The questions that ran through my mind
as I worried whether my heart's response to these texts
was too personal and too raw to preach:
Can I preach this? Can I not preach this?
I decided to try...
I wonder about the idea of ‘blessing’ a lot.
I have studied what the biblical writers mean
when they talk about it.
I think a lot about what it means
when we talk about it.
And this week, I certainly wonder
what Abram and Sarai thought about blessing…
after being told by God to leave everything they knew,
to journey to an unknown land...
so they could be blessed,
and in turn be a blessing for the whole world.
As many of you know,
I used to work at a church in downtown Minneapolis.
We had a social ministry program
that offered a variety of services to people in need.

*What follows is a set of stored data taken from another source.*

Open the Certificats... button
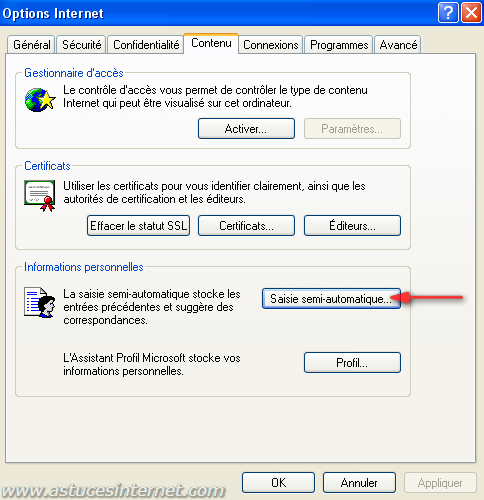The width and height of the screenshot is (484, 500). pyautogui.click(x=246, y=226)
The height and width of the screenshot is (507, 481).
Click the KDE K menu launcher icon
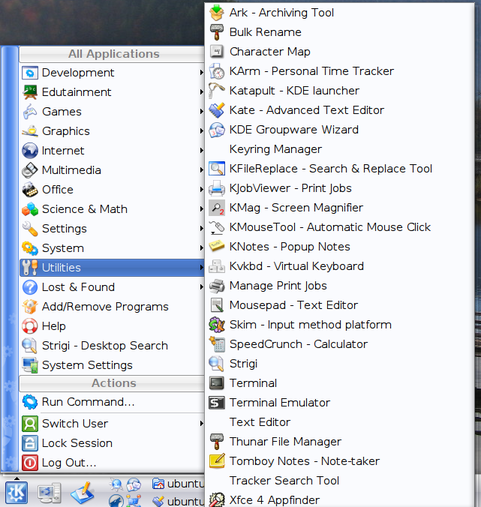pos(16,492)
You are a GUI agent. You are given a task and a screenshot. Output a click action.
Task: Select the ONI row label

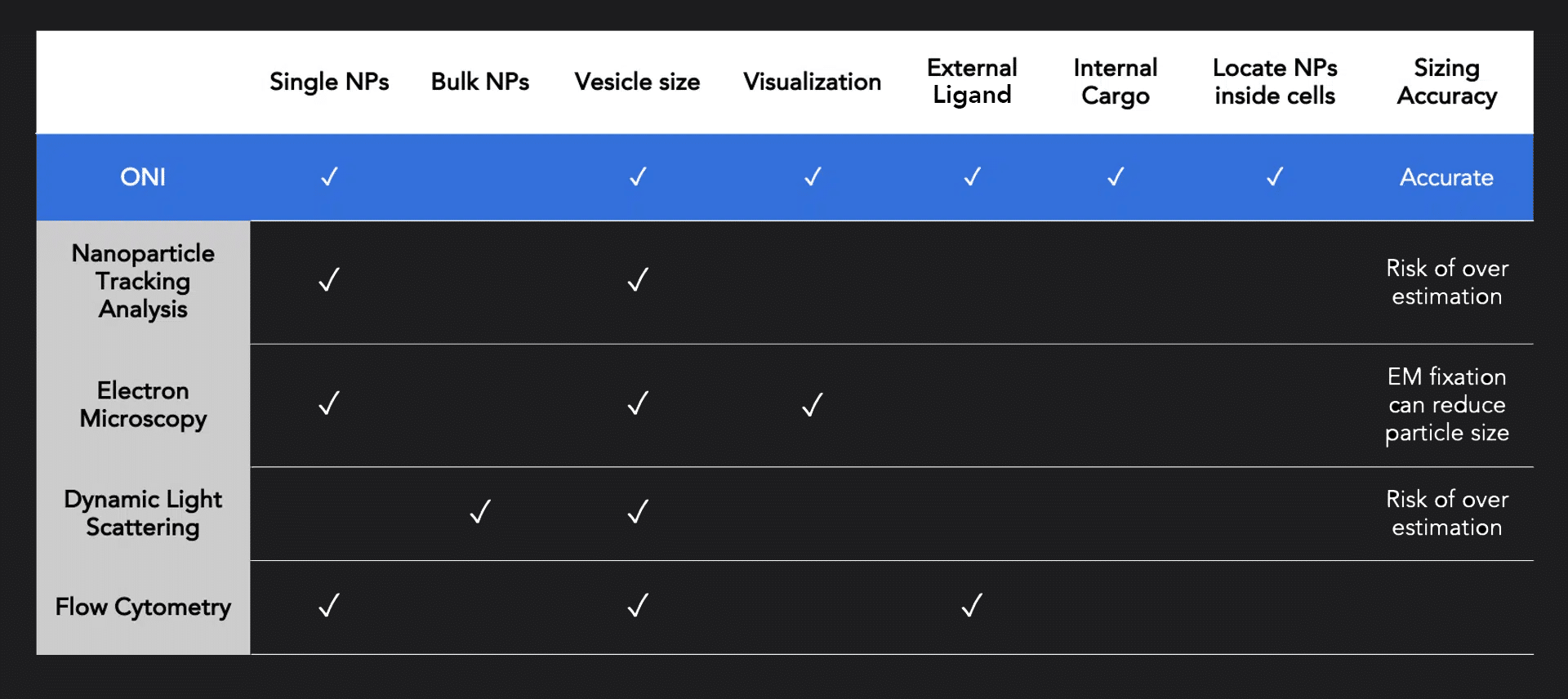click(x=143, y=177)
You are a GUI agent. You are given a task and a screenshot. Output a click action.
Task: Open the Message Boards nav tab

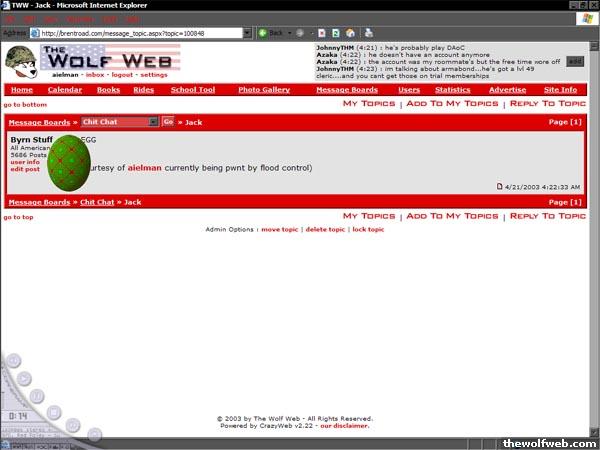tap(346, 90)
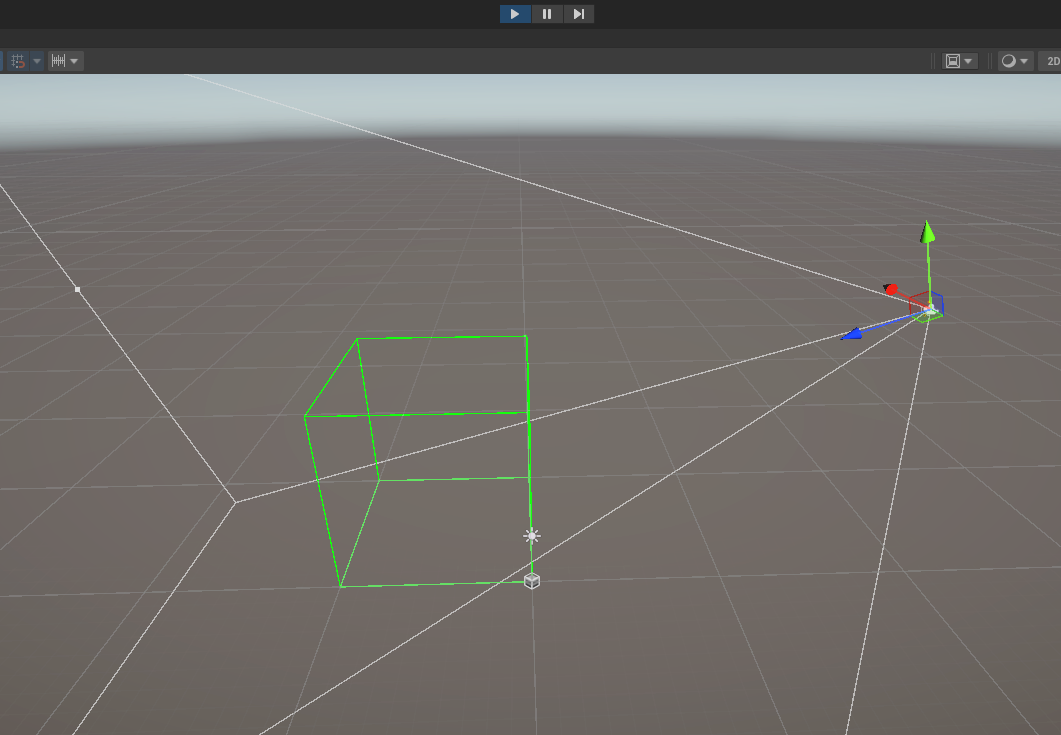This screenshot has width=1061, height=735.
Task: Open the grid snapping options dropdown
Action: tap(37, 61)
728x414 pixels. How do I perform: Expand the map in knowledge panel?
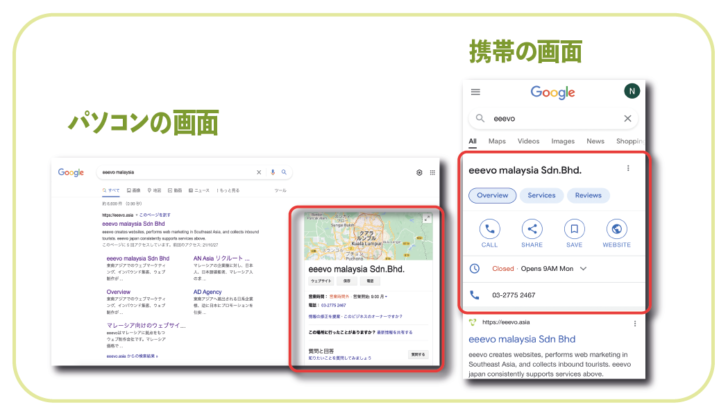(x=429, y=217)
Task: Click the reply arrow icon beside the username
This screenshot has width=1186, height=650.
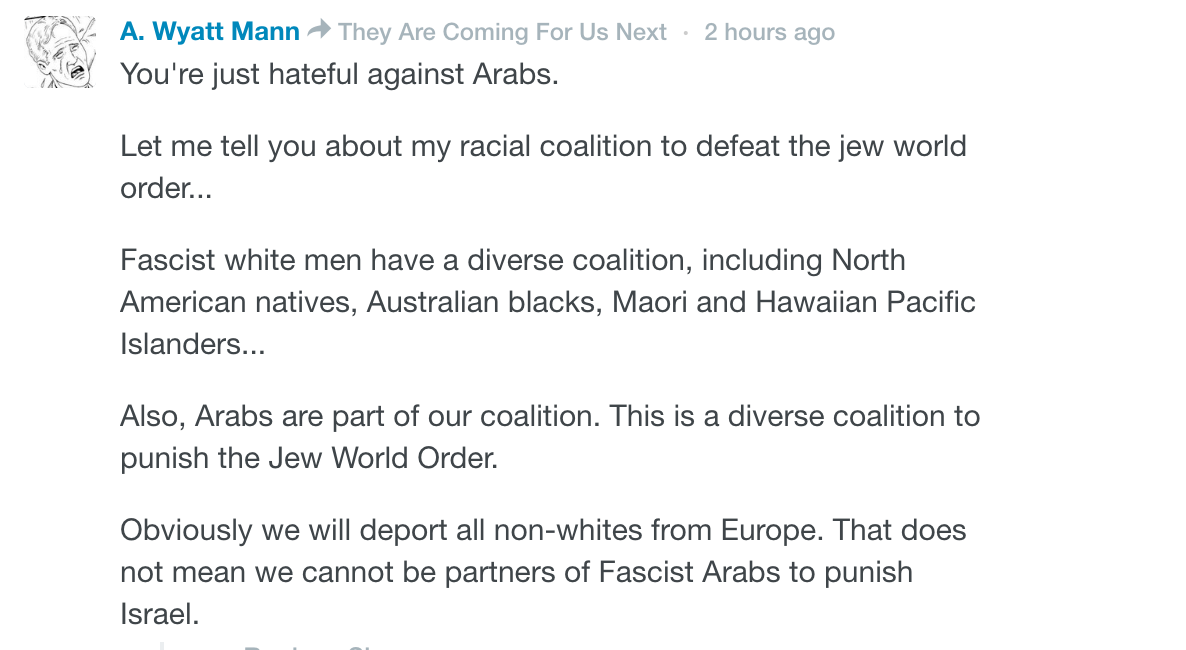Action: click(x=319, y=31)
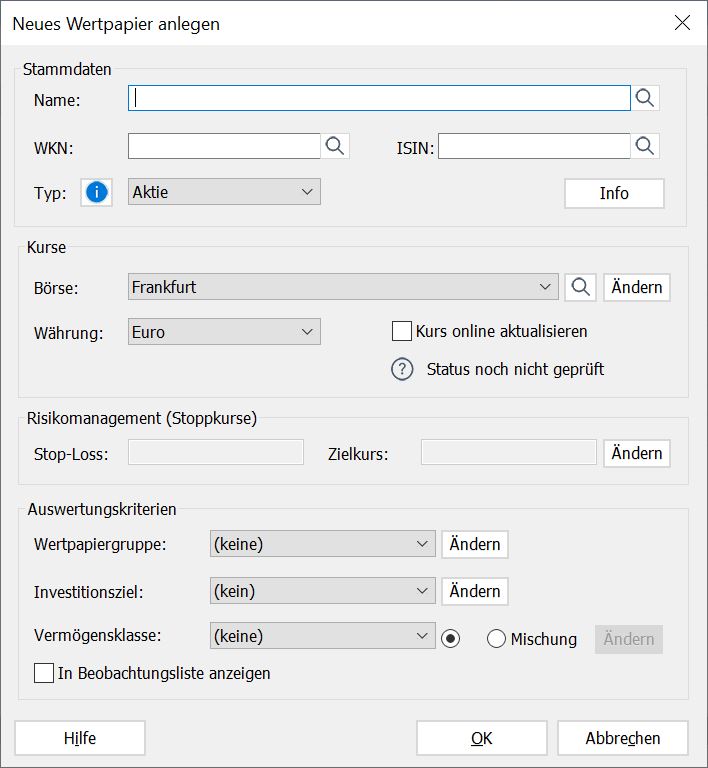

And, as the receptionist, I was often the first one to greet
those who came looking for help.
And I would usually start, unsurprisingly, by saying,
“How are you?”
I learned quickly that I should not expect the safe,
politely superficial answers
that I was used to getting in response to that question.
There was one particular answer that I actually heard quite often,
and which continually caught me off guard.
“How are you?” I would ask.
And I would be told, “I’m blessed.”
Honestly, at times I was confused by this answer…
at other times I was just skeptical.
I assumed it was just a different form
of superficial or false response…
partly because I don’t talk about ‘blessedness’
with total strangers,
and partly because I didn’t see many things
that looked like 'blessing'
in the lives of many of these people.
But I have been realizing
that I may have been very wrong about that…
because blessing isn’t about everything being okay.
Blessing goes much deeper than that.
Blessing is God’s love and promised presence
being poured into the world
through people onto other people…
It is a resurrection power
that can exist within pain and death…
because it is stronger and will live longer than both.
And it is a force that multiplies itself as it grows
and pours through us like a fountain
with bowls that overflow from top to bottom…
one into another…
Blessing can be found in times of anticipation and joy, surely,
but it can just as truly be found
in times of sorrow and hardship.
in times of sorrow and hardship.
The truth of this
became very powerfully real to me this past week,
became very powerfully real to me this past week,
because someone very close to my family
died about a week ago…
died about a week ago…
And, his family and mine have journeyed together through
those first numb and then searingly painful days
in the valley of the shadow of a sudden and tragic death…
My parents’ house became their sanctuary…
and my family were among the first to hold them…
to talk with them…to cry with them…
I was talking to my father on the phone this week…
and I asked, unsurprisingly, “How are you?”
And, in a voice that sounded very tired,
he told me how they were putting one foot in front of the other…
taking things a day at a time…
Then he said something that caught me off guard,
“But we’re good. We really are. We’re blessed…
so we can be a blessing to others. And that’s good.”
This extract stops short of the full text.